Work order »
Output all entries precisely and leave out the pictures.

···

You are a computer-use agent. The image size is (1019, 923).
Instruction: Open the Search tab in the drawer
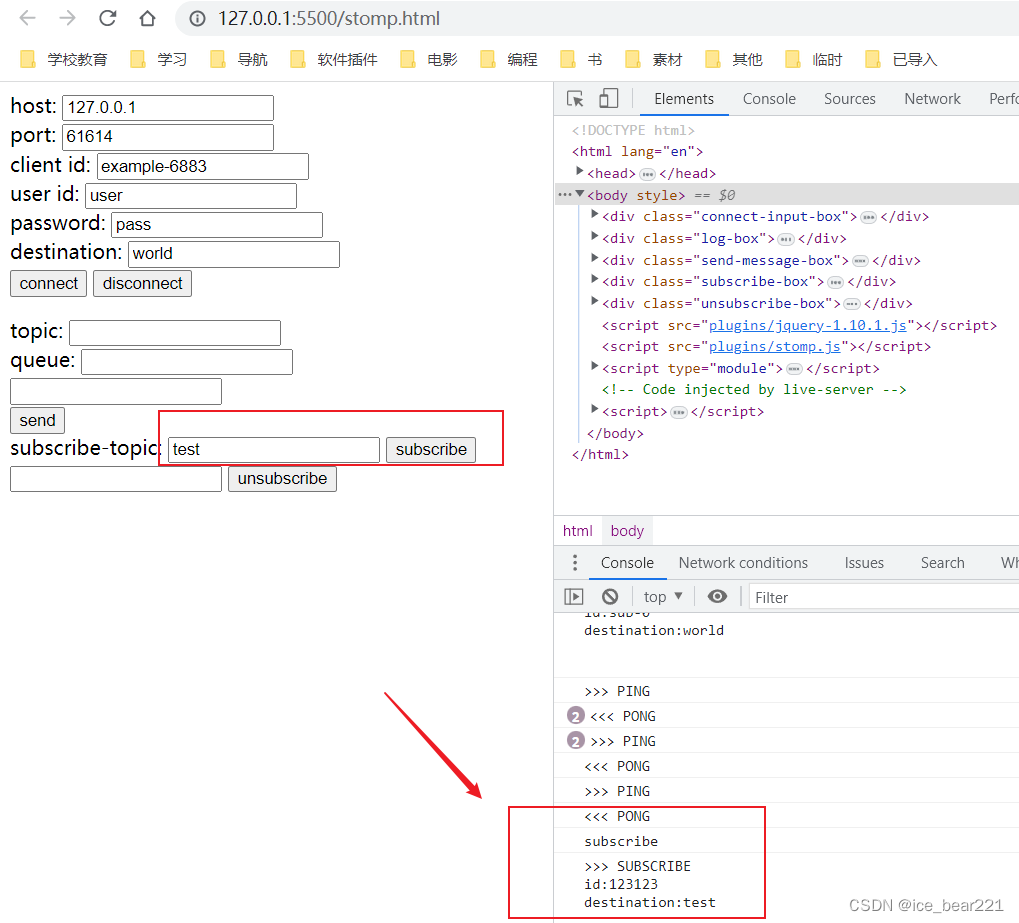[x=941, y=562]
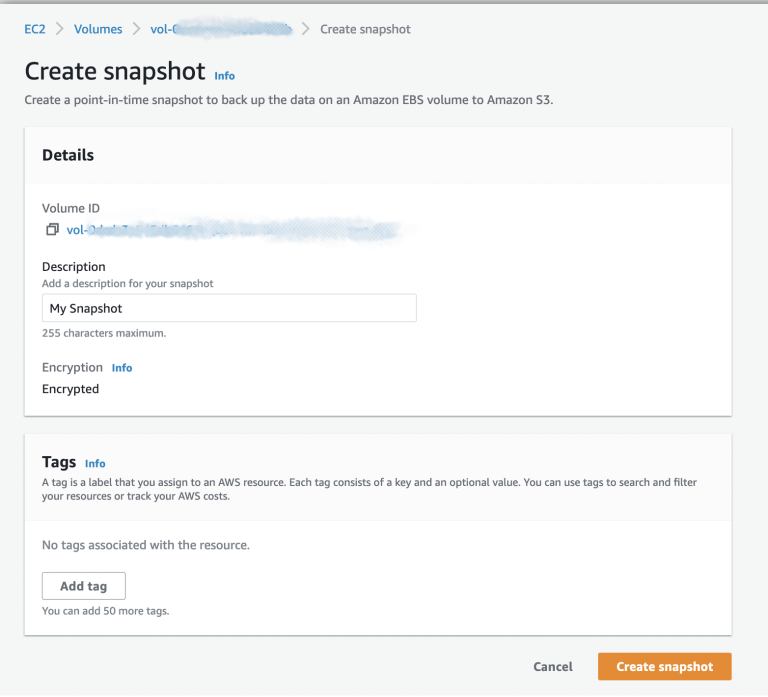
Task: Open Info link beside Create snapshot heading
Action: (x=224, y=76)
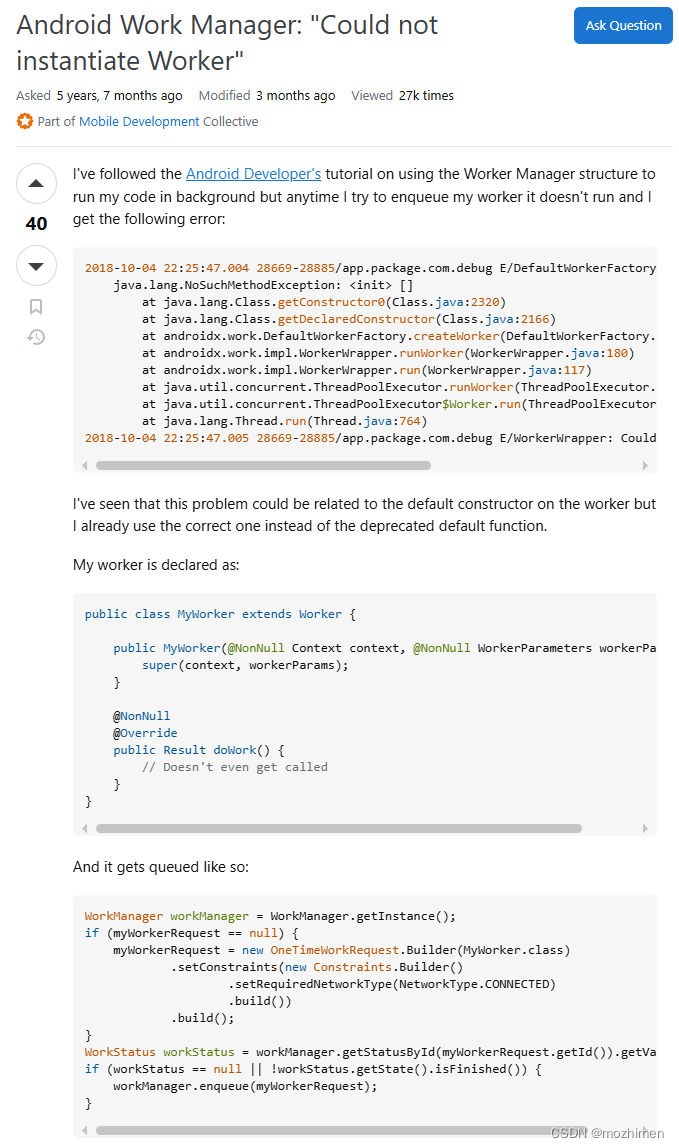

···

Solution for this task »
You are a computer-use agent. The image size is (1019, 923).
Instruction: Open the Search tab in the drawer
[x=941, y=562]
Task: Open Info link beside Create snapshot heading
Action: (x=224, y=76)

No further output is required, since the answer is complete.